Work order:
Reproduce the whole listing exactly.

Data shown:
==========

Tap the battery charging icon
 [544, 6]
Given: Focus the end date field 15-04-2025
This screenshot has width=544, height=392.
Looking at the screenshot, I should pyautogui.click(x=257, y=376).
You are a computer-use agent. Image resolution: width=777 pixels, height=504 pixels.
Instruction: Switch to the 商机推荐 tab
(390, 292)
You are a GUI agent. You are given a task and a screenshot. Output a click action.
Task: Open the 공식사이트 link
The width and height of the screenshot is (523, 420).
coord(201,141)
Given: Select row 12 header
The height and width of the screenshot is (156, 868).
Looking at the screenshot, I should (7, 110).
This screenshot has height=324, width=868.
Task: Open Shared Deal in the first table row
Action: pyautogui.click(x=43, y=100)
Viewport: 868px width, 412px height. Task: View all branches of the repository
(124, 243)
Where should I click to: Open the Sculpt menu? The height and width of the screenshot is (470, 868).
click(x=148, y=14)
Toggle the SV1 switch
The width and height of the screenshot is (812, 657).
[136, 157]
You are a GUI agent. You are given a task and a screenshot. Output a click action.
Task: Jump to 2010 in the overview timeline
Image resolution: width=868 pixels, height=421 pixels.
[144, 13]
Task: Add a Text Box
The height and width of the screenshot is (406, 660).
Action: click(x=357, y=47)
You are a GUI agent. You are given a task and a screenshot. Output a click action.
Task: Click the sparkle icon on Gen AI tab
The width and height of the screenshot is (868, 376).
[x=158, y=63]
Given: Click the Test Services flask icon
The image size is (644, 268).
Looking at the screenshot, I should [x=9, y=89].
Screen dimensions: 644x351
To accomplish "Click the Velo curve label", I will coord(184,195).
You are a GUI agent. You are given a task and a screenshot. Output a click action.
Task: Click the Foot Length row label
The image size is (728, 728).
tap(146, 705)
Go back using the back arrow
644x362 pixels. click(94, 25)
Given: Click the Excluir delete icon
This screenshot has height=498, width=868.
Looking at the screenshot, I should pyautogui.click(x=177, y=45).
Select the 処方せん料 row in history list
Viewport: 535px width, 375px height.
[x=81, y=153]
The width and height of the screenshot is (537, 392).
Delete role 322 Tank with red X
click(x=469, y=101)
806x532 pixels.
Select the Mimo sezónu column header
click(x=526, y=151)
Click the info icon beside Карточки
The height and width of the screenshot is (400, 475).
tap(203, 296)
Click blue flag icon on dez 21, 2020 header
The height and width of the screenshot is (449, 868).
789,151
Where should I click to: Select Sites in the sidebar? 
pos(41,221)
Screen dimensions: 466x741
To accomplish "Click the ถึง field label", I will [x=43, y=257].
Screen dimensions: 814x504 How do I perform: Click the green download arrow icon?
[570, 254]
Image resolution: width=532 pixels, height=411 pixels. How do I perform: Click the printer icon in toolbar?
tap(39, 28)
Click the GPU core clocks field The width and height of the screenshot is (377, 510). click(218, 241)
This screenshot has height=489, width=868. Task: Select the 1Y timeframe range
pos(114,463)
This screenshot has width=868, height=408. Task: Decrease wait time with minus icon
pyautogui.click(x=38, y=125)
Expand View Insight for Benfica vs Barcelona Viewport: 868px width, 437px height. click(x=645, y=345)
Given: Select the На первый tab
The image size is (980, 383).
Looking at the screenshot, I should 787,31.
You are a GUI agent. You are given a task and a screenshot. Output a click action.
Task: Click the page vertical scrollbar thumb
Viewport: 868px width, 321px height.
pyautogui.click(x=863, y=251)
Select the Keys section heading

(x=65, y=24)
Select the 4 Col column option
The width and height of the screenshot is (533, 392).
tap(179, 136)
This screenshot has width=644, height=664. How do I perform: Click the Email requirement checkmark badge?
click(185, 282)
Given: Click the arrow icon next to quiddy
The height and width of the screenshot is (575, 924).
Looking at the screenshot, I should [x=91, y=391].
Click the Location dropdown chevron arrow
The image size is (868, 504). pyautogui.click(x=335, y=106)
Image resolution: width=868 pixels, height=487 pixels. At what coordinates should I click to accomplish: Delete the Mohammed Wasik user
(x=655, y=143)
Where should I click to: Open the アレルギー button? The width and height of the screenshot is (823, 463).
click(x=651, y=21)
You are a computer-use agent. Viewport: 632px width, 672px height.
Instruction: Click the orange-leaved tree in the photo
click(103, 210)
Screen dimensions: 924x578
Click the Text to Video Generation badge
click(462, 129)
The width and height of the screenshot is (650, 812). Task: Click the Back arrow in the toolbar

==========

Reply to the task:
Tap the battery charging icon
 [544, 6]
Given: Focus the end date field 15-04-2025
This screenshot has width=544, height=392.
Looking at the screenshot, I should pyautogui.click(x=257, y=376).
You are a computer-use agent. Image resolution: width=777 pixels, height=504 pixels.
Instruction: Switch to the 商机推荐 tab
(390, 292)
You are a GUI agent. You are given a task and a screenshot. Output a click action.
Task: Open the 공식사이트 link
The width and height of the screenshot is (523, 420).
coord(201,141)
Given: Select row 12 header
The height and width of the screenshot is (156, 868).
Looking at the screenshot, I should (7, 110).
This screenshot has height=324, width=868.
Task: Open Shared Deal in the first table row
Action: pyautogui.click(x=43, y=100)
Viewport: 868px width, 412px height. Task: View all branches of the repository
(124, 243)
Where should I click to: Open the Sculpt menu? The height and width of the screenshot is (470, 868).
click(x=148, y=14)
Toggle the SV1 switch
The width and height of the screenshot is (812, 657).
[136, 157]
You are a GUI agent. You are given a task and a screenshot. Output a click action.
Task: Jump to 2010 in the overview timeline
Image resolution: width=868 pixels, height=421 pixels.
[144, 13]
Task: Add a Text Box
The height and width of the screenshot is (406, 660).
Action: click(x=357, y=47)
You are a GUI agent. You are given a task and a screenshot. Output a click action.
Task: Click the sparkle icon on Gen AI tab
The width and height of the screenshot is (868, 376).
[x=158, y=63]
Given: Click the Test Services flask icon
The image size is (644, 268).
Looking at the screenshot, I should [x=9, y=89].
Screen dimensions: 644x351
To accomplish "Click the Velo curve label", I will coord(184,195).
You are a GUI agent. You are given a task and a screenshot. Output a click action.
Task: Click the Foot Length row label
The image size is (728, 728).
tap(146, 705)
Go back using the back arrow
644x362 pixels. click(94, 25)
Given: Click the Excluir delete icon
This screenshot has height=498, width=868.
Looking at the screenshot, I should pyautogui.click(x=177, y=45).
Select the 処方せん料 row in history list
Viewport: 535px width, 375px height.
[x=81, y=153]
The width and height of the screenshot is (537, 392).
Delete role 322 Tank with red X
click(x=469, y=101)
806x532 pixels.
Select the Mimo sezónu column header
click(x=526, y=151)
Click the info icon beside Карточки
The height and width of the screenshot is (400, 475).
tap(203, 296)
Click blue flag icon on dez 21, 2020 header
The height and width of the screenshot is (449, 868).
789,151
Where should I click to: Select Sites in the sidebar? 
pos(41,221)
Screen dimensions: 466x741
To accomplish "Click the ถึง field label", I will [x=43, y=257].
Screen dimensions: 814x504 How do I perform: Click the green download arrow icon?
[570, 254]
Image resolution: width=532 pixels, height=411 pixels. How do I perform: Click the printer icon in toolbar?
tap(39, 28)
Click the GPU core clocks field The width and height of the screenshot is (377, 510). click(218, 241)
This screenshot has height=489, width=868. Task: Select the 1Y timeframe range
pos(114,463)
This screenshot has width=868, height=408. Task: Decrease wait time with minus icon
pyautogui.click(x=38, y=125)
Expand View Insight for Benfica vs Barcelona Viewport: 868px width, 437px height. click(x=645, y=345)
Given: Select the На первый tab
The image size is (980, 383).
Looking at the screenshot, I should 787,31.
You are a GUI agent. You are given a task and a screenshot. Output a click action.
Task: Click the page vertical scrollbar thumb
Viewport: 868px width, 321px height.
pyautogui.click(x=863, y=251)
Select the Keys section heading

(x=65, y=24)
Select the 4 Col column option
The width and height of the screenshot is (533, 392).
tap(179, 136)
This screenshot has width=644, height=664. How do I perform: Click the Email requirement checkmark badge?
click(185, 282)
Given: Click the arrow icon next to quiddy
The height and width of the screenshot is (575, 924).
Looking at the screenshot, I should [x=91, y=391].
Click the Location dropdown chevron arrow
The image size is (868, 504). pyautogui.click(x=335, y=106)
Image resolution: width=868 pixels, height=487 pixels. At what coordinates should I click to accomplish: Delete the Mohammed Wasik user
(x=655, y=143)
Where should I click to: Open the アレルギー button? The width and height of the screenshot is (823, 463).
click(x=651, y=21)
You are a computer-use agent. Viewport: 632px width, 672px height.
Instruction: Click the orange-leaved tree in the photo
click(103, 210)
Screen dimensions: 924x578
Click the Text to Video Generation badge
click(462, 129)
The width and height of the screenshot is (650, 812). Task: Click the Back arrow in the toolbar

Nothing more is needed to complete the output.